- _TASK INSTRUCTIONS_:
Beginning with the line that holds "Given: Uncheck the" and ending with the last line below, repeat each line exactly, leaving any pictures out.

Dataset entries
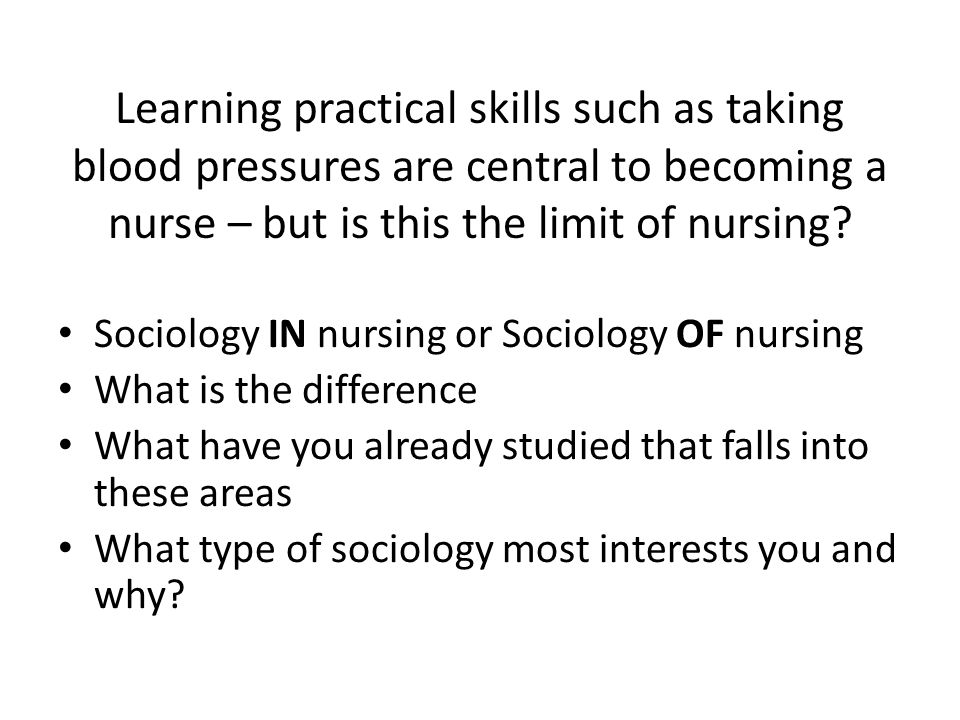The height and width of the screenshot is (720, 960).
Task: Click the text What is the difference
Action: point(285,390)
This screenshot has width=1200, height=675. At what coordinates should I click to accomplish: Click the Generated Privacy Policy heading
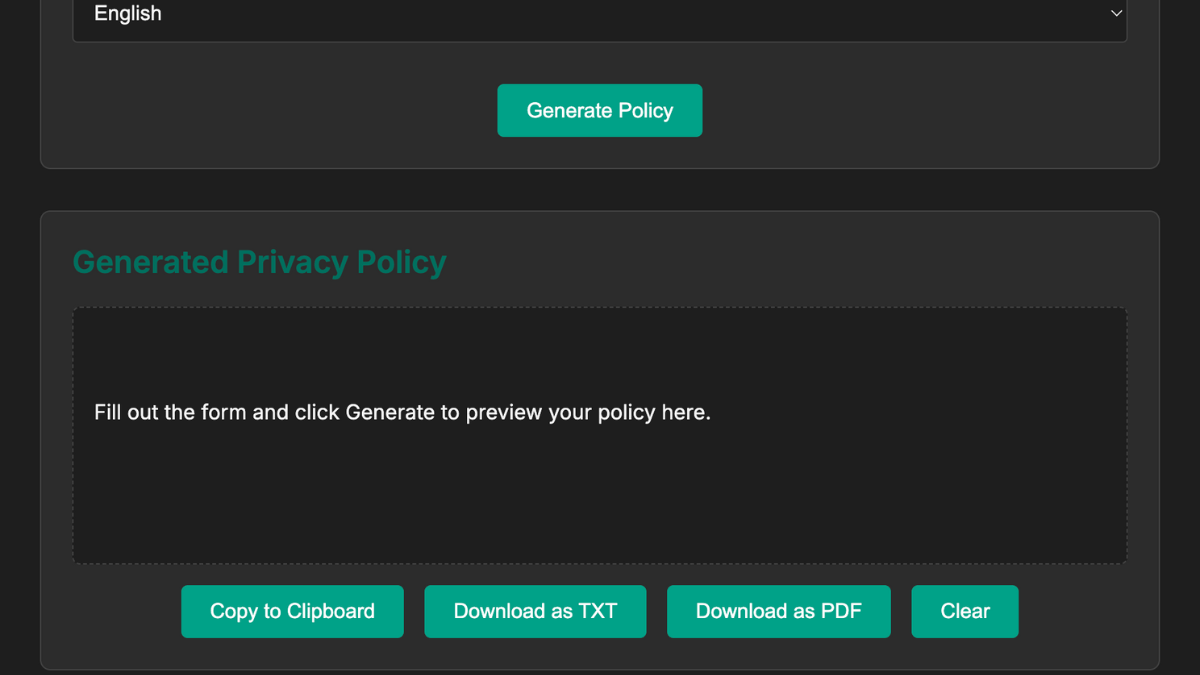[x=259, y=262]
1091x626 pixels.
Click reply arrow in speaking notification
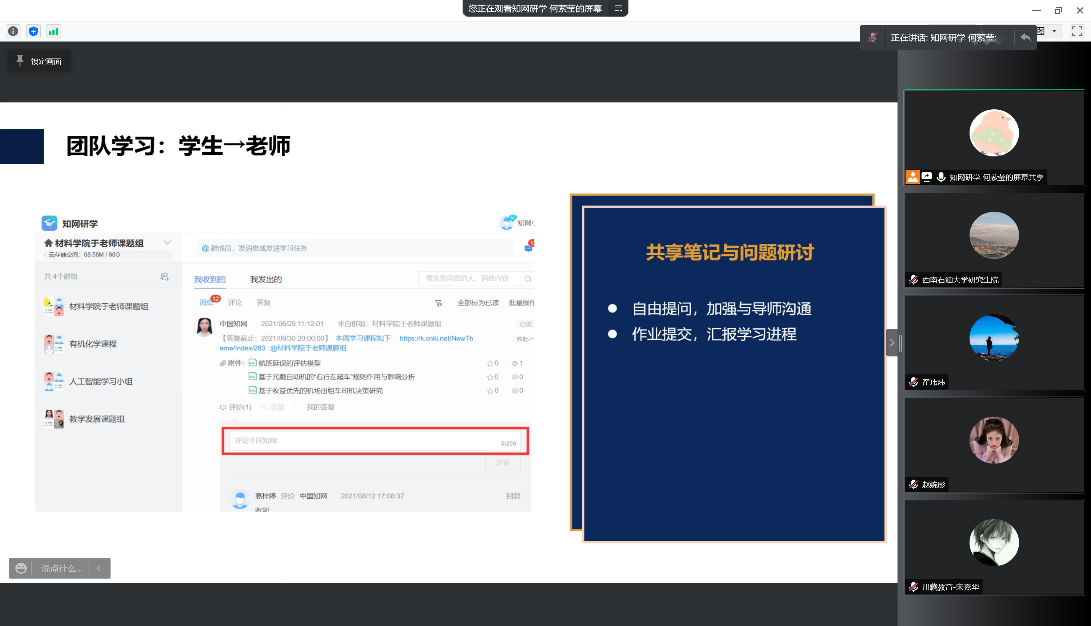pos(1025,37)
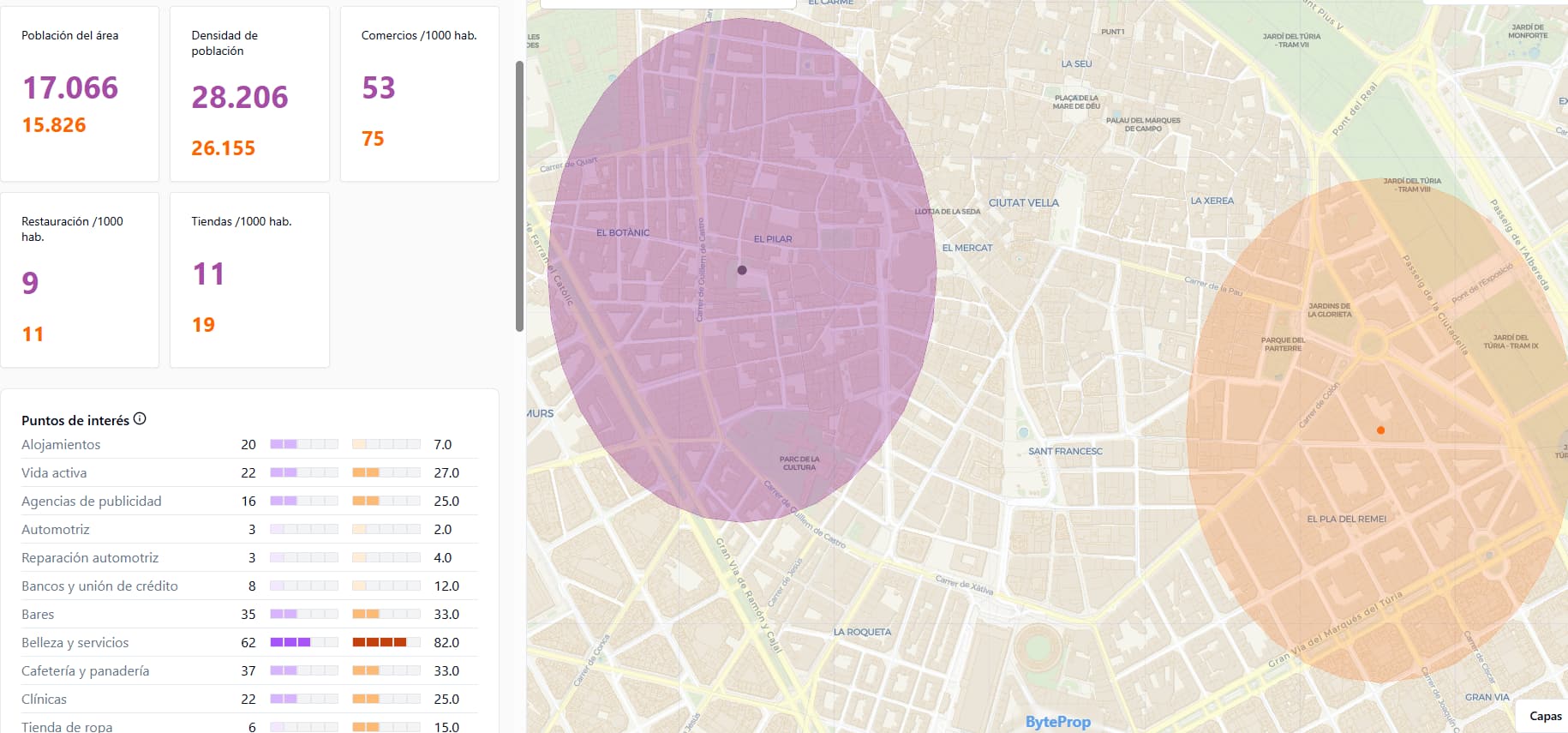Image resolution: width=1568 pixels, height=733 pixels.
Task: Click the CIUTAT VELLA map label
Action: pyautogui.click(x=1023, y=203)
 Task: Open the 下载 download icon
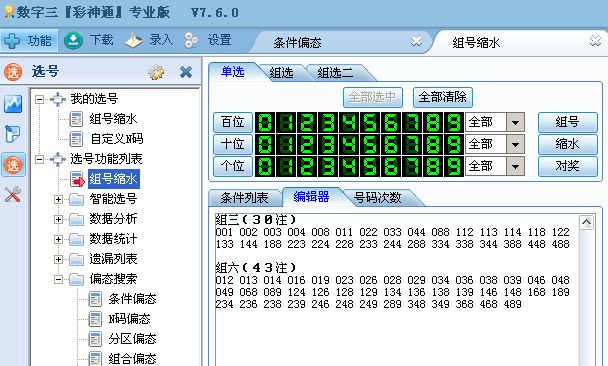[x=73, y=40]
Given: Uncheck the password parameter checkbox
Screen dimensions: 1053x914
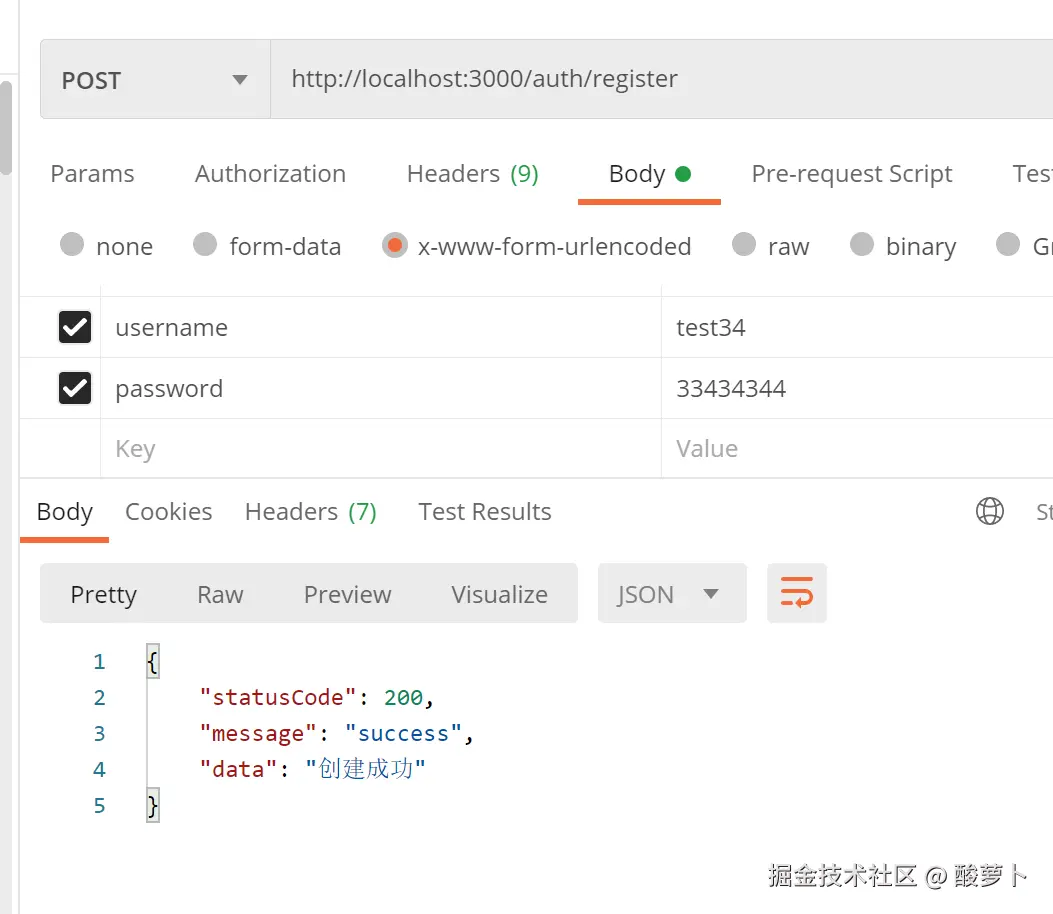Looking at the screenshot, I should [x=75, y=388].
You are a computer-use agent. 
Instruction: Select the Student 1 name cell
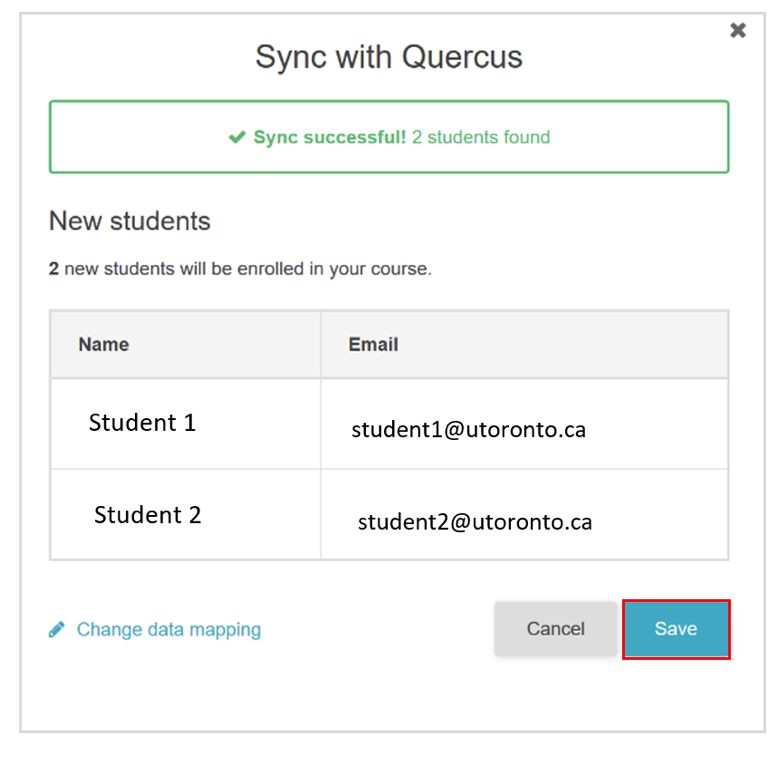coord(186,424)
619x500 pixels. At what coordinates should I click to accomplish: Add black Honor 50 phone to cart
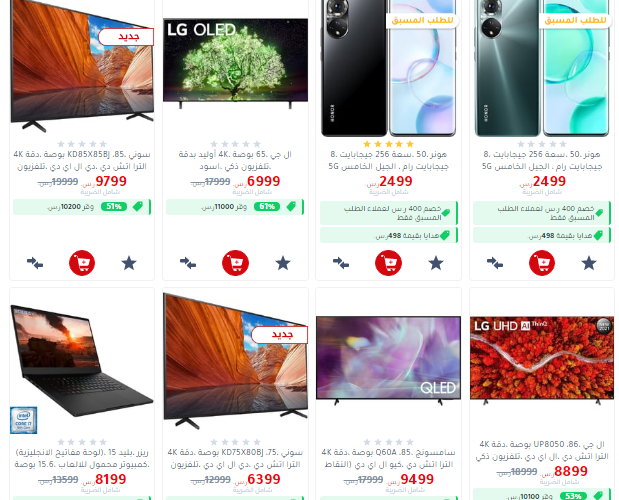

- _SOLUTION FOR THIS EXERCISE_:
Given: Uncheck the password parameter checkbox
Screen dimensions: 1053x914
Looking at the screenshot, I should [x=75, y=388].
You are a computer-use agent. 
Instruction: Select the Student 1 name cell
coord(186,424)
619x500 pixels. At what coordinates should I click to accomplish: Add black Honor 50 phone to cart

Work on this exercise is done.